Which means it’s good I’m leaving. It also means there’s no way there will be a repeat performance of the other night, which is regretful, but again it’s for the best. With my mind made up and feeling much calmer I make my way back to my room. I’ve already packed, with the exception of the things I will need after I shower in the morning. I’m not sure why that makes me feel sad? But I kind of am. I think it’s because this is the first time in months the paparazzi hasn’t found me. Despite Hope driving me crazy, and making me want to choke her (and fuck her again), that part has been nice.

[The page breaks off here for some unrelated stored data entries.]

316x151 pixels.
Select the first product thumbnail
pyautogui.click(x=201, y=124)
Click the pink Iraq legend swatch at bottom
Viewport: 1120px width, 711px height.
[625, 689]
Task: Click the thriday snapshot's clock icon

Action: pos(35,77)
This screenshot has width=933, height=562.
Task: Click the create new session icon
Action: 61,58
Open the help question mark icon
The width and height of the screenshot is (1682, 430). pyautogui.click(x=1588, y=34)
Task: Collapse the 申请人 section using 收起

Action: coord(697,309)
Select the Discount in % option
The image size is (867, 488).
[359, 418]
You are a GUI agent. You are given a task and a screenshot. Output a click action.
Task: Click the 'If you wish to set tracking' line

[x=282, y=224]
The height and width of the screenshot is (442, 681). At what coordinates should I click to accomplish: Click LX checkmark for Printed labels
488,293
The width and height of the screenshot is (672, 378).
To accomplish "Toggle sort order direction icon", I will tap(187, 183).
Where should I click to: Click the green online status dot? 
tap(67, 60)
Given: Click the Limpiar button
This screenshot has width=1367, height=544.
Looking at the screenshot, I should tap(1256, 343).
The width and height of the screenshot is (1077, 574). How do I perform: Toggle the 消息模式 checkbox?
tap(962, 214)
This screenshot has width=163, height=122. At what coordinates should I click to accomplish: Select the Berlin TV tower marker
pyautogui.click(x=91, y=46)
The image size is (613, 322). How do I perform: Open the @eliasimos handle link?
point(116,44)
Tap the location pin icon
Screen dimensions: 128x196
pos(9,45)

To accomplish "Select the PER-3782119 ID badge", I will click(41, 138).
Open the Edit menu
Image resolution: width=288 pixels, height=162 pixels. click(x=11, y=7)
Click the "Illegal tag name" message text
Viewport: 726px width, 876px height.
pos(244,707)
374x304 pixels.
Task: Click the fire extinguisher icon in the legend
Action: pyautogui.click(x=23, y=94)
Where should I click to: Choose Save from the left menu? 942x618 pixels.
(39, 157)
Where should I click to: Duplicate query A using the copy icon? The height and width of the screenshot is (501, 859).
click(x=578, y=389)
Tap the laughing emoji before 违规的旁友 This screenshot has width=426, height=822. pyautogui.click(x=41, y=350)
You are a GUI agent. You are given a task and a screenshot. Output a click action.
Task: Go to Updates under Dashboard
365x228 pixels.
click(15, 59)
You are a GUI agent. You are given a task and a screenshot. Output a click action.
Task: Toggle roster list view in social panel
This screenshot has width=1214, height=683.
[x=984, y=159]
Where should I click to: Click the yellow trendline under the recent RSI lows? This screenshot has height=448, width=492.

I dig around my suitcase for my swim trunks and change quickly. I need to decide where I’m headed next. I like the rural setting. Even when I went to the bar the other night, there was no one there that really recognized me. The waitress said I looked familiar and I almost had a heart attack, but she shrugged it off—thankfully. I’m not sure you can get more rural than Clancy, Idaho but I’d really like to try. I know White is from Mason, Texas. He always said it was a slow, sleepy ranch town. Maybe I should go visit there. I grab a towel and head toward the pool, my mind still on where I’m going next and what I’m going to do.

I put the towel across the lounger and dive in. If I’ve missed one thing about my home in California it has been the pool. Still, even with the gates and security, I haven’t been able to enjoy it in forever. Going out to the pool hasn’t been an option. Last time I was there the press took so many pictures I had to come back in. Swimming has always been a way I could work off stress, clear my mind and breathe. It was the one exercise that saved me after football was over. This pool, though colder than I’m used to, feels like heaven. The one I have at home is much larger, but I do lap after lap, senselessly going through the motions. It’s as if I have my body on repeat and all I can do is concentrate on the motions and my breathing.

That is until…

“Daddy!” Hope’s son screams and he’s running towards the pool.

What the ever-loving-fuck?

“Daddy!” he squeals again.

Is she teaching her child to call me daddy? Has she no fucking brains at all?